David Riley on the sector’s consistent growth, new launches and the all important covermount.

So what’s been happening in the children’s magazine market? Who are the major players and what are the trends?

It looks as if value sales of kid’s magazines are continuing to grow, in stark contrast to the wider magazine market which is pretty asthmatic. The growth isn’t huge, but it’s there and it’s been consistent for the last five years. Hurrah!

Kid’s magazines are categorised into four sectors: Preschool, Primary Girls, Primary Boys and Pre-teen. Preschool is about 40% of the market, with primary girls and boys equating to a further 50% between them (girls being slightly more significant than boys). Pre-teen is a small sector and a not too healthy one either. The biggest publishers are Egmont, Immediate Media and Redan, but DC Thomson, Panini, Kennedy and Signature all have significant market shares.

Why have children’s magazines continued to thrive? Almost certainly it’s because of the unique blend of characteristics that make a magazine. Parents like magazines because of the stories and activities which help in their child’s development; children love the connection with their favourite toy, game, TV or movie brands… and, of course, they love the free gifts.

As Siobhan Galvin, commercial director of magazines at Egmont (pictured below), says: “Magazines are not seen as a purist read, and not as a toy – they are a hybrid product that combines entertainment and fun with reading and learning benefits.”


However, if you ever needed evidence of the dominance (I nearly said stranglehold) of a handful of big IP owners and platforms over the hearts and minds of UK children, then look no further than magazines. In preschool the biggest brands by far are CBeebies, Peppa Pig, PAW Patrol and Thomas. Primary Girls is led by Disney Frozen, and for Primary Boys it’s LEGO, Star Wars and Beano.

eOne, Disney, Mattel, Nickelodeon, LEGO and BBC are hugely powerful, and it takes a pretty extraordinary new property to break into the sector. It’s not that there haven’t been attempts to launch new brands over recent years, because there have.

But new launches are very expensive, especially when they don’t work! It doesn’t make it easier to see that the pyramid is getting narrower at the top. Pyramid? Maybe a better shape would be a tadpole – with a big head and a long, skinny tail. The point is that the gap between the big successes and all the rest has never seemed wider.

Here’s Egmont’s Siobhan again: “There were 53% more launches in 2016 versus 2011, and 42% more closures. With more and more new launches, the rate of churn increases, putting ever more pressure on shelf space. It really is important for us to work in partnership with licensors to ensure we get the timing right on new launches and optimise the opportunity at retail.”


She continues: “We’ve also seen ever greater fragmentation, with average issue sales declining. In 2016 only 11% of titles sold 40,000 copies or above.
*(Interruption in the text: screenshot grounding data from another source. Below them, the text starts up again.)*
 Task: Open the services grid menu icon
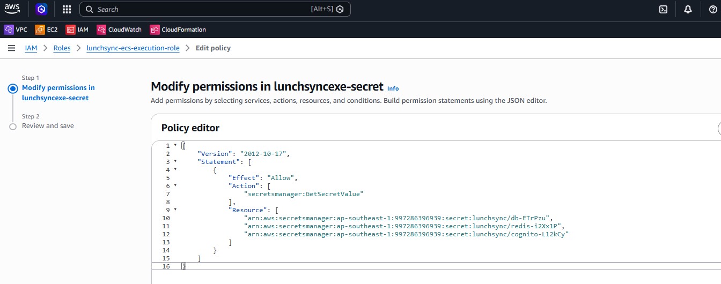coord(67,9)
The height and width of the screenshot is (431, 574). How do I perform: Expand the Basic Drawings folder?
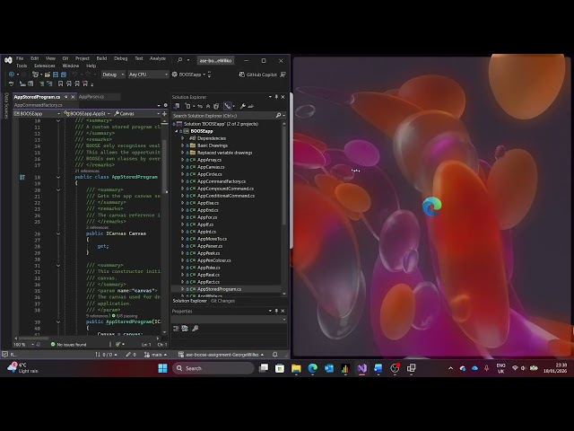183,145
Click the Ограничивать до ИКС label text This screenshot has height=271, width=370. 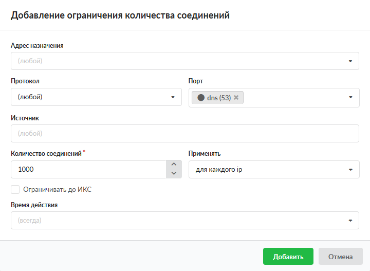click(58, 190)
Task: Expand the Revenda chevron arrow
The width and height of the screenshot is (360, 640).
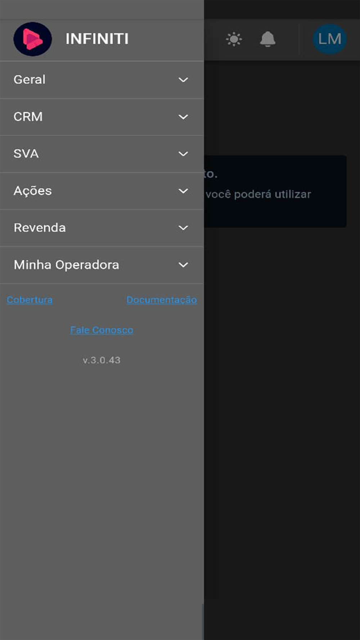Action: pos(183,228)
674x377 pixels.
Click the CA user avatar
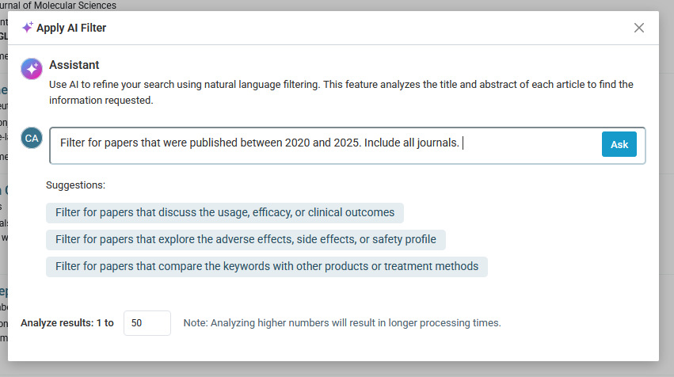tap(32, 138)
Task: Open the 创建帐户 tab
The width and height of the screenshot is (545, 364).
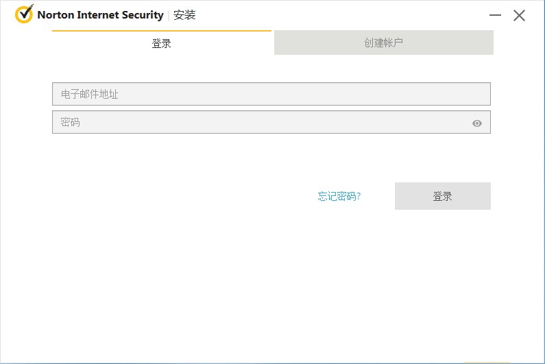Action: pyautogui.click(x=384, y=43)
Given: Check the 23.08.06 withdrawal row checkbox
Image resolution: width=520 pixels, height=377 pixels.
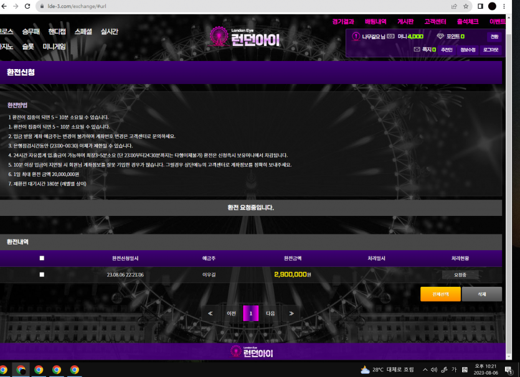Looking at the screenshot, I should (42, 274).
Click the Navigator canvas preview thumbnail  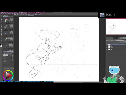coord(116,26)
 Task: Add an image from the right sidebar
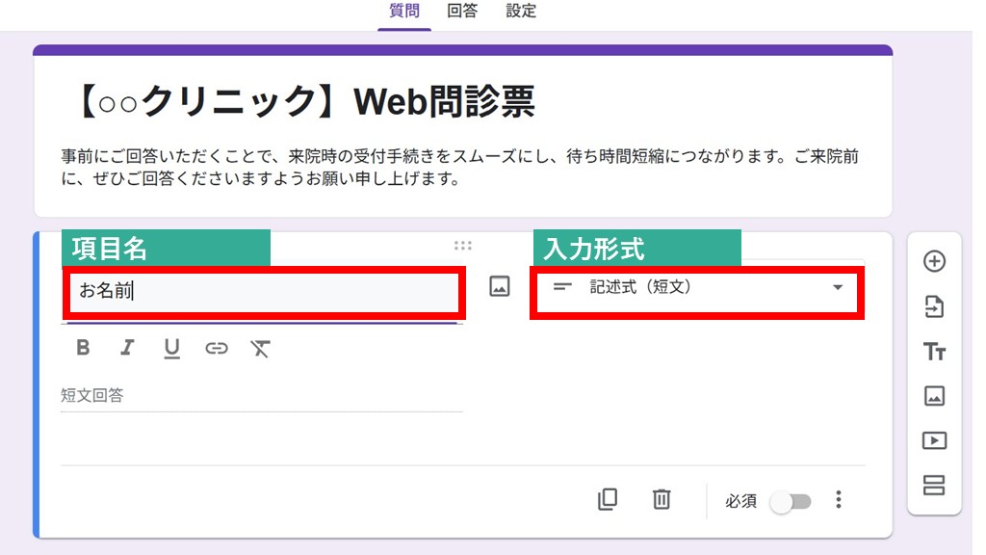(x=933, y=396)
In order to drive continued value growth, our strategy is to focus on investing on fewer high priced issues, offering exceptional value to the consumer and retaining their prominence at retail.”

So concentration leads to further concentration. The more the market is squeezed by the big brands, the greater the likelihood that some publishers at least will concentrate on big brands.

But there are other obvious outcomes of this pressure. First, a clear appreciation of the need for editorial and design quality. Engaging characters, good storylines, strong graphics will all help establish a magazine – and a licensor which supports this with a good style guide, plenty of assets and efficient approvals will give its brand an edge.


Here’s Maria Welch, md of DC Thomson Magazines (pictured above): “We look for something that ‘sticks’ with kids. It can be character, narrative or a tactile attachment, but the licence should give us the base to produce engaging content that leaps off the page. I’m particularly proud of the care and attention we give to our editorial content, acting as a conduit to literacy for children, fuelling young imaginations and inspiring creativity.”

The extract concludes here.